Nationalismus ist Chauvinismus

Vor dem Patrioten braucht die Welt keine Angst zu haben. Er liebt sein eigenes Land zwar besonders, und bildet mit seinen Landsleuten deshalb eine besondere Solidargemeinschaft. Wenn seine Mitbürger von einer Naturkatastrophe betroffen sind, spendet er ein wenig mehr, und, ja, wenn sie bedroht sind, ist er bereit, sie zu verteidigen. Gleichzeitig kann der Patriot aber durchaus andere Länder zu schätzen wissen – ja, vielleicht erkennt ein amerikanischer Patriot sogar, dass er, wäre er nur in Liechtenstein geboren, eben ein Liechtensteiner Patriot wäre. Der Nationalist dagegen ist gefährlich.
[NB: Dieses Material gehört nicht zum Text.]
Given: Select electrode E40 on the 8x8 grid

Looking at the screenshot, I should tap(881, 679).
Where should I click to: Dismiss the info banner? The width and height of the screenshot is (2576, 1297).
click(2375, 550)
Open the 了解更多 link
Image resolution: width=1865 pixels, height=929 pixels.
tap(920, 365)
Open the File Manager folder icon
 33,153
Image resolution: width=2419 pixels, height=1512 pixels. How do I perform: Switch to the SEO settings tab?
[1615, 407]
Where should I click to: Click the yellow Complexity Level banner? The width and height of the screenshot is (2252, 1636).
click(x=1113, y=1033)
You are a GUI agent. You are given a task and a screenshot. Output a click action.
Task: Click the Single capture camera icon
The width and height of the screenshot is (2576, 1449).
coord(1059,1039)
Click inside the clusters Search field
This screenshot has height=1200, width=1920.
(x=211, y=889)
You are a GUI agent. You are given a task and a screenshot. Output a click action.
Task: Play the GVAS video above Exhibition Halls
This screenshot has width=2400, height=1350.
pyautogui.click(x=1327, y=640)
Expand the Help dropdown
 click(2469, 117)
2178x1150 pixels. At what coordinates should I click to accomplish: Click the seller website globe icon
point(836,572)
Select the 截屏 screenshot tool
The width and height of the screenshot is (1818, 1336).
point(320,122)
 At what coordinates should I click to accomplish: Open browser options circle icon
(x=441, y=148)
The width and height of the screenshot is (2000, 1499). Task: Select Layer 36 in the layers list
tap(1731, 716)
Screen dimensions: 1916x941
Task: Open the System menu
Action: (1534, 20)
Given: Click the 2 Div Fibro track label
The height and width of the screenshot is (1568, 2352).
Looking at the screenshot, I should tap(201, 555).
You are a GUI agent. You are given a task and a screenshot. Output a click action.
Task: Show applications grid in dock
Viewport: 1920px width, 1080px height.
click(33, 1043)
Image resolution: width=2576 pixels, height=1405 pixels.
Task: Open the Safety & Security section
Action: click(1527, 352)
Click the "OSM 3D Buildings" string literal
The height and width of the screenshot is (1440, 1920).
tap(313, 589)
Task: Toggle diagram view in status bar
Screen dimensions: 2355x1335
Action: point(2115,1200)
Er muss ja der Beste sein, und sucht bei den anderen deshalb immerzu nach Fehlern. Ihm reicht es nicht, zu sagen: „mir san mir“ – er muss auch noch hinzufügen: „und so wie wir sollten alle sein“. Für die Unterschiede zwischen verschiedenen Völkern fehlt dem Nationalisten das Verständnis, und natürlich versteht er deshalb auch nur schwerlich, dass es zwischen seinem und anderen Ländern oft legitime Interessenunterschiede gibt, die auf friedlichem Wege geklärt werden sollten. Ich bleibe dabei: Es ist wichtig, den Patrioten vom Nationalisten zu unterscheiden. Aber ich gebe auch zu: Es handelt sich hier natürlich um Idealtypen. In der Praxis werden beide Protagonisten oft zusammen die politische Bühne betreten. Denn die meisten Nationalisten sind auch ein wenig patriotisch, und nur die wenigsten Patrioten schaffen es, sich ganz vom Nationalismus freizuhalten. Amerika ist deshalb nicht entweder patriotisch oder nationalistisch. Sondern beides.

Wie fühlen wir Europäer?

Wie jede Weltmacht in der Geschichte – wie die Chinesen heute, wie die Sowjets vor dreißig Jahren, wie die Briten im 19. Jahrhundert, oder gar die Römer zu Zeiten Julius Caesars – glauben die meisten Amerikaner an die eigene Überlegenheit gegenüber dem Rest der Welt. Dieser Glaube ist mir nicht ganz geheuer. Aber gleichzeitig teilen die Amerikaner viele Merkmale des Patrioten: sie sind den meisten anderen Ländern gegenüber wohlgewollt; sie respektieren, dass die Bürger anderer Länder ihren eigenen Nationalstolz haben; und sie heißen diese als Besucher oder gar Immigranten trotzdem herzlich bei sich willkommen. Dass Amerika sowohl patriotischer als auch nationalistischer ist als wir in Europa, erklärt vielleicht meine gemischten Gefühle ob des 4. Juli. Ich stehe dem amerikanischen Nationalismus, so wie allen Nationalismen, skeptisch gegenüber. Gleichzeitig bewundere ich die Amerikaner – nicht nur hier in Vermont, sondern auch in Ohio oder sogar Texas – aber auch für ihren feierlichen, solidarischen, einladenden Patriotismus. Ja, ich finde sogar, dass wir uns in Europa durchaus etwas von ihm abschauen könnten.